At San Quentin State Prison, there are a variety of spaces for incarcerated people to practice their faith or spirituality. The sweat lodge serves as a space for the Native American population.

Gregory "White Eagle" Coates says that when the door of the sweat lodge at San Quentin State Prison is closed, it’s hard to see much. 

“When that door is closed from layers of blankets, you don't see any light other than the redness of the rocks. That's when we connect to the unseen world.”

Inside, people pour water on fire-heated rocks. The rocks represent the ancestors. Then the lodge heats up and the men start to sweat. That sweating is an act of deep purification. 

“You connect with a time, a place, a way that was beyond measure,” says White Eagle. “You relax, you're able to pray and think about people that are no longer here.”

Once the participants are purified, the Fire Keeper - who stands outside the sweat lodge - opens the door and hands in the Sacred Pipe.

“When we use that pipe, it's a connection above to the creator and the smoke that comes out of it there's no self-gratification out of it,” White Eagle explains. “When you blow that smoke out of that pipe you're saying prayers, you're offering your prayers to the creator.”
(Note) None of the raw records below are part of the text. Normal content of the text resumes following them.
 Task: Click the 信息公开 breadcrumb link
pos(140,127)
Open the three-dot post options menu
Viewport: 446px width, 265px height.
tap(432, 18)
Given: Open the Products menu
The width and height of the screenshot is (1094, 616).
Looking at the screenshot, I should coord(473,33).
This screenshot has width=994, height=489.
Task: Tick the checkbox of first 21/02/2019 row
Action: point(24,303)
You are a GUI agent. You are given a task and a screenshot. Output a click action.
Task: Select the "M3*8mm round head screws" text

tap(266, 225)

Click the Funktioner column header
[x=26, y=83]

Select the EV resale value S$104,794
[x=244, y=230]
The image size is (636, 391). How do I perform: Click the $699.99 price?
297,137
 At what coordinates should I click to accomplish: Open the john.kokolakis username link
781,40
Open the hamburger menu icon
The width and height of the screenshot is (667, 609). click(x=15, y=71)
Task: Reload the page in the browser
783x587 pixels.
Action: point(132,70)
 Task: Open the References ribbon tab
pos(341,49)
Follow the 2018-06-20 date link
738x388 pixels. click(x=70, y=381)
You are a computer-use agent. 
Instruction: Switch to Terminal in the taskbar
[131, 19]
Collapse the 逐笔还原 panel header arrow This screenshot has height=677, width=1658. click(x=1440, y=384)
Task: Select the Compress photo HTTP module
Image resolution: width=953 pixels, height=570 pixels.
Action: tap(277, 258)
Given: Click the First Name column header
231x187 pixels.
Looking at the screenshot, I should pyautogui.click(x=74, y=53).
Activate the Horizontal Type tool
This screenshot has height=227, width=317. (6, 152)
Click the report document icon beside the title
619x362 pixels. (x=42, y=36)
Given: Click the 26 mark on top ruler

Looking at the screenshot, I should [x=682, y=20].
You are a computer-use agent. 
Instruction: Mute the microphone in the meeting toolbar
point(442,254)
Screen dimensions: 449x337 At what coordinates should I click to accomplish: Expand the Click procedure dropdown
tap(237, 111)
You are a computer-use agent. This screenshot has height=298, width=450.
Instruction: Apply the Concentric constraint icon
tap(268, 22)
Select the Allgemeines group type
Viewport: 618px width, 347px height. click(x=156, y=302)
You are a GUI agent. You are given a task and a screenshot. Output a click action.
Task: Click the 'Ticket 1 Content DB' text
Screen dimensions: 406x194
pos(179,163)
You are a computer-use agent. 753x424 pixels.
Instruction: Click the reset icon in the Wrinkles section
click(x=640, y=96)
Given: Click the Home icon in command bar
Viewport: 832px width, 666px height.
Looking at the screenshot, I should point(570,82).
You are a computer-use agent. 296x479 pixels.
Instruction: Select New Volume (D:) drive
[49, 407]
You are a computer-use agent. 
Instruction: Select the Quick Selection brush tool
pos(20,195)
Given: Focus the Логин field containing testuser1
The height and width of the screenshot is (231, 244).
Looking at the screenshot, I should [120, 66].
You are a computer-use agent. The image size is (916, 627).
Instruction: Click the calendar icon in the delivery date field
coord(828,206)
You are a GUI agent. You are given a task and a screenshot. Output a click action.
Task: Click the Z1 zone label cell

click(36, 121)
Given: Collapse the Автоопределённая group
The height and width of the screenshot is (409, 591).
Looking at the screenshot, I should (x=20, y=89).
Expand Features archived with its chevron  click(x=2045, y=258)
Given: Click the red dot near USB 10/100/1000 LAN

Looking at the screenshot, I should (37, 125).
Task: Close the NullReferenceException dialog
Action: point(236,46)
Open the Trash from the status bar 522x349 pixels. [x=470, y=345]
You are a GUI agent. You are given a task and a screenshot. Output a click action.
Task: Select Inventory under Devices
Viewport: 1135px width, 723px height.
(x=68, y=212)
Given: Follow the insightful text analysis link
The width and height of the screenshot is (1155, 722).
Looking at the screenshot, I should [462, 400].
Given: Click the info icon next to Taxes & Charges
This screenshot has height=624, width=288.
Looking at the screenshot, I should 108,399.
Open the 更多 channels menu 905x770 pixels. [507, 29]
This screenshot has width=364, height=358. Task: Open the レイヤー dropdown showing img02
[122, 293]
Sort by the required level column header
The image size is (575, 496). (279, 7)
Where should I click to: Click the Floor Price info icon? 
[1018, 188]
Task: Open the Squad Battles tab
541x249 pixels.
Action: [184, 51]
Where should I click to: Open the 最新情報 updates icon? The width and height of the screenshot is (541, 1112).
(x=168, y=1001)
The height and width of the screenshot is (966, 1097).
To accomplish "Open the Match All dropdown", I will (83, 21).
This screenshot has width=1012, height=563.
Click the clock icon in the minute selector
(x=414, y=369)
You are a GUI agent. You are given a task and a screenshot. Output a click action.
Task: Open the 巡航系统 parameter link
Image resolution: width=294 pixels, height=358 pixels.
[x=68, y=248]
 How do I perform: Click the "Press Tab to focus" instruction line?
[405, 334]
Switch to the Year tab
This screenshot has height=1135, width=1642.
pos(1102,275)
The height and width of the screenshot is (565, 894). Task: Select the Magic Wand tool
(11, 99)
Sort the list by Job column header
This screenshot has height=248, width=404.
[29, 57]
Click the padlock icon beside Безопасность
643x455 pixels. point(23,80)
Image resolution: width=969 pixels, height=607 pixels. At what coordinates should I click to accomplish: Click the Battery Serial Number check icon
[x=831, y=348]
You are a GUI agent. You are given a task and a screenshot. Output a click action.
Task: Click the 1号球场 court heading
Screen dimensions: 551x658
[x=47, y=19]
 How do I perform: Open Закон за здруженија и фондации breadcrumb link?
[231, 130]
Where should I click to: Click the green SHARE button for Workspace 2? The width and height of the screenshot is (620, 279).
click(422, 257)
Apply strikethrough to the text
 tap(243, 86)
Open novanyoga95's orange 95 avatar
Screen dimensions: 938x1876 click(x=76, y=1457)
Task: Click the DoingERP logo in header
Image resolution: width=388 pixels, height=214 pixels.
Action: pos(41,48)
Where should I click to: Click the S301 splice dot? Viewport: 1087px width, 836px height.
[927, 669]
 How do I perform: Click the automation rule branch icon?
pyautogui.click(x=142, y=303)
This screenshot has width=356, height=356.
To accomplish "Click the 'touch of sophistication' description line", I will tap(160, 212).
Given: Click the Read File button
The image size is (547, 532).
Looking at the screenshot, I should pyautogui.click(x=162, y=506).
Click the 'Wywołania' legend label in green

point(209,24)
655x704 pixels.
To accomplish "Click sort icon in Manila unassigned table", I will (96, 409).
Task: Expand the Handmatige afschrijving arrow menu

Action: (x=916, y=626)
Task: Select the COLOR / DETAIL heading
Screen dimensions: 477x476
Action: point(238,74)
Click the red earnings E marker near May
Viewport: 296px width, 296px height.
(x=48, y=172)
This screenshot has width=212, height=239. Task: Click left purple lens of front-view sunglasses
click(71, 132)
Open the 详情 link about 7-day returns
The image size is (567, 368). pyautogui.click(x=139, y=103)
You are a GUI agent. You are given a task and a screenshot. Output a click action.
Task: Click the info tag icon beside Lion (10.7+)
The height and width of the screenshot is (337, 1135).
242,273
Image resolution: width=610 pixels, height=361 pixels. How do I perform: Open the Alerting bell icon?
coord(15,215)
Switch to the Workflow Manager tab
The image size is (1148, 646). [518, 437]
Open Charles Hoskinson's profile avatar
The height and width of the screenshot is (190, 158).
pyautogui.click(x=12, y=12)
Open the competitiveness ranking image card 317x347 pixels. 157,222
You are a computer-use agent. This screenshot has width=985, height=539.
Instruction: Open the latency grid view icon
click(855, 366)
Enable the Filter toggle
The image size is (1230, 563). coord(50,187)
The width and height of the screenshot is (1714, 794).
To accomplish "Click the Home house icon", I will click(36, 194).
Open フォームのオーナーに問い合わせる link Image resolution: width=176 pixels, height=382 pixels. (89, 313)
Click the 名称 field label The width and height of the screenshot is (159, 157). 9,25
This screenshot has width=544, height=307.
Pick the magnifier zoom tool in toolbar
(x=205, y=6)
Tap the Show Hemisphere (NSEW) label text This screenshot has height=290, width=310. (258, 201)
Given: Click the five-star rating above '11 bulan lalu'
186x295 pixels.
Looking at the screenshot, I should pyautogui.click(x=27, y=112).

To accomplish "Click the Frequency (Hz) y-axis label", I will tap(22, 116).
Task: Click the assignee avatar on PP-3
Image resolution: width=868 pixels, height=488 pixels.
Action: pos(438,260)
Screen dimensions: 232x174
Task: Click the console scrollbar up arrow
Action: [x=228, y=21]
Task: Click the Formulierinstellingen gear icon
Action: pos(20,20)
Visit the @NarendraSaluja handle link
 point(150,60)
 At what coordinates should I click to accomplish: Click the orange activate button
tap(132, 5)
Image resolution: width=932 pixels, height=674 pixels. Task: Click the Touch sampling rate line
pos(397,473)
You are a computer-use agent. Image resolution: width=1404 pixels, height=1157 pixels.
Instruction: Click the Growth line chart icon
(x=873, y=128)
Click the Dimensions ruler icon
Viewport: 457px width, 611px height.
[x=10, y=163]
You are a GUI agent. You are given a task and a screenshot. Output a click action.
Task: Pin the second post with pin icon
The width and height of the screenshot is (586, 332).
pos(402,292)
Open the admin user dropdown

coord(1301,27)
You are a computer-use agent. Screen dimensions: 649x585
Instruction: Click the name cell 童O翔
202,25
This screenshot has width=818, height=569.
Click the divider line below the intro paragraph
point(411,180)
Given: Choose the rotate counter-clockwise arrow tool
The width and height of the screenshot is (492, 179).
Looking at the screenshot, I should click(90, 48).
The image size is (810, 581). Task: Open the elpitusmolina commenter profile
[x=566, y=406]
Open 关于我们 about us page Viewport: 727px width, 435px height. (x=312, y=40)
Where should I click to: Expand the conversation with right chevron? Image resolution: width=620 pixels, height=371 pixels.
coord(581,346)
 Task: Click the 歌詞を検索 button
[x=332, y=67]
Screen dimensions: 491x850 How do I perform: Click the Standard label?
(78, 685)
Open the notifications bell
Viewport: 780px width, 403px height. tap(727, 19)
The sweat lodge is located on the edge of the prison yard, right behind the baseball field and next to the laundry room. It's about the size of two basketball courts side by side. It's fenced off. There's fruit trees, flowers, and herbs; it's like an oasis in the corner of a prison. It's only the place where incarcerated people are allowed to use tobacco and have a fire. Only incarcerated Native Americans are permitted to use the space. 

From Alcatraz to San Quentin

In the late 1960s and early 70s, Native Americans were organizing across the country for their right to practice their religion.

Hector Frank Herridia is the Native American spiritual adviser at San Quentin. He says that the sweat lodge at San Quentin was the first one to be installed in a prison.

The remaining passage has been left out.